Domain controllers are a vital part of your network. To protect them you should make sure that the firewall is enabled and only the required ports for your Domain Controller are opened. But which ports are those?
The primary function of the domain controller is of course the Active Directory. For the clients to be able to communicate with the AD, some ports need to be opened in the firewall.
In this article, we will look at which ports are required for the domain controller.
Domain Controller Ports
The Windows firewall is configured automatically when you install a new Domain Controller. All the required ports for your Active Directory are added automatically. But when you for example want to segment your network with VLANs, then you will need to make sure that the correct ports are open between your domain controller and clients.
Let’s first take a look at the ports that you need to open on your domain controller:
|RPC Endpoint Mapper
|Kerberos password change
|LDAP Global Catalog / LDAP GC SSL
|RPC Ephemeral Ports
* If you are running Windows 2012 or higher, then the NetBIOS ports are not required anymore. Netbios is replaced with SMB (Samba).
If you plan to use the Active Directory PowerShell module or the Active Directory Administrative Center, then you will need to make sure that port 9389 is opened as well.
TipMake sure you checkout my Domain Controller Health reporting script as well.

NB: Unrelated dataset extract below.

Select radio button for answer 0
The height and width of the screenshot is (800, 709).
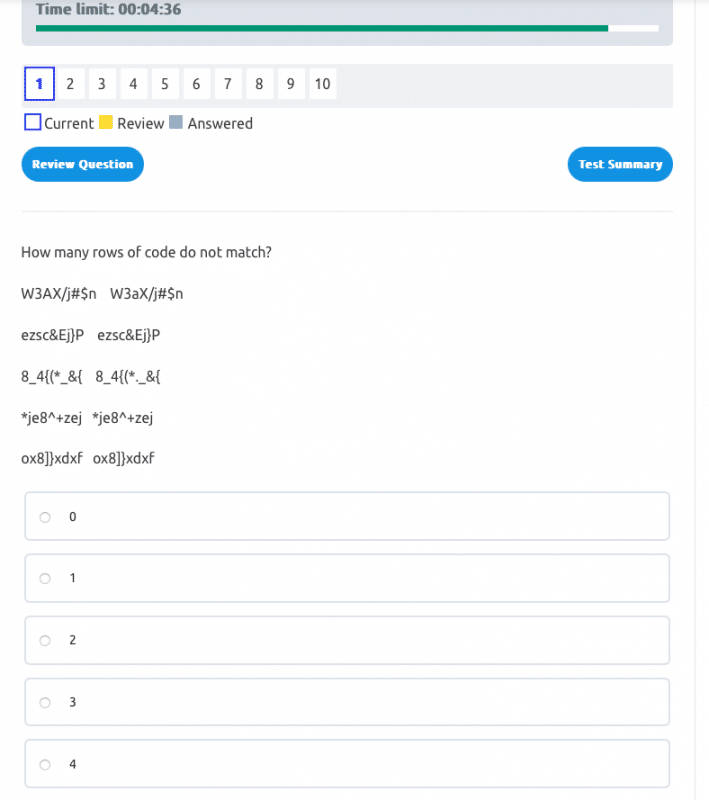[45, 517]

The RPC Port range of 49152-65535 is needed for the communication between the clients and the domain controller. The port number is randomly assigned to the client. It’s possible to limit the range through a registry key, but it’s really not recommended to do this because it might break more than you want.
Port 53 – DNS
Domain Name System (DNS) communication takes place over TCP and UDP port 53. DNS resolution is critical for domain controller location and name resolution.
Port 88 – Kerberos
Kerberos is an authentication protocol used by Windows. It operates on TCP and UDP port 88. It’s essential for secure authentication within the domain.
Port 123 -W32Time
While not directly related to domain controller operations, port 123 plays a crucial role in maintaining the synchronization of time across a network. Accurate timekeeping is essential in IT environments, especially in Active Directory, as it ensures consistent and secure authentication and access control.

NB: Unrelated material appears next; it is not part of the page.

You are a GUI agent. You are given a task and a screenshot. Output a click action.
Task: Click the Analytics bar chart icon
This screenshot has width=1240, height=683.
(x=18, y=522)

Port 135 – RPC Endpoint Mapper
Port 135 is a critical client/server port used by numerous Microsoft services. In this process, the client initially connects to the RPC mapper service on port 135 to determine the dynamic port range on which the desired service is listening. The RPC mapper then responds with the port information, allowing the client to establish a connection.
Port 389 – LDAP
Lightweight Directory Access Protocol (LDAP) operates on TCP and UDP port 389. It’s used for basic LDAP queries and directory updates. LDAP is the backbone of Active Directory, facilitating user authentication and directory lookups.
Port 445 – SMB
Port 445 is used for the SMB Protocol. It’s used by the Active Directory to get GPO information. Besides that, the protocol is also used for file and printer sharing.
Port 636 – LDAP
For enhanced security, LDAPS (LDAP over SSL) operates on TCP port 636. LDAPS encrypts the data transmitted between domain controllers, safeguarding sensitive information.
Port 3268/3269 – LDAP Global Catalog
The ports 3268 and the secure version 3269 (which uses SSL) are used for querying the LDAP Global Catalog.
Port 49152-65535 – RPC Ephemeral Ports
A port in this range is allocated to the client after the initial contact with the RPC Mapper on port 135.
If you are using Active Directory Federations Services (ADFS), then you will need to make sure that the following ports are open as well:
|Active Directory Federations Services (ADFS)
Port 5985 is needed when using Azure AD Connect or Federation/WAP servers. Port 49443 is needed for ADFS when using certificate-based authentication.
The Windows Firewall on your domain controller is configured correctly by default when you install the Active Directory services. If you are using a third-party firewall on your domain controller, or planning to use VLANs, then you will need to make sure that the listed ports are opened.
As mentioned, NetBIOS ports are not really needed anymore, so it’s better to block them if you don’t have any apps that use them.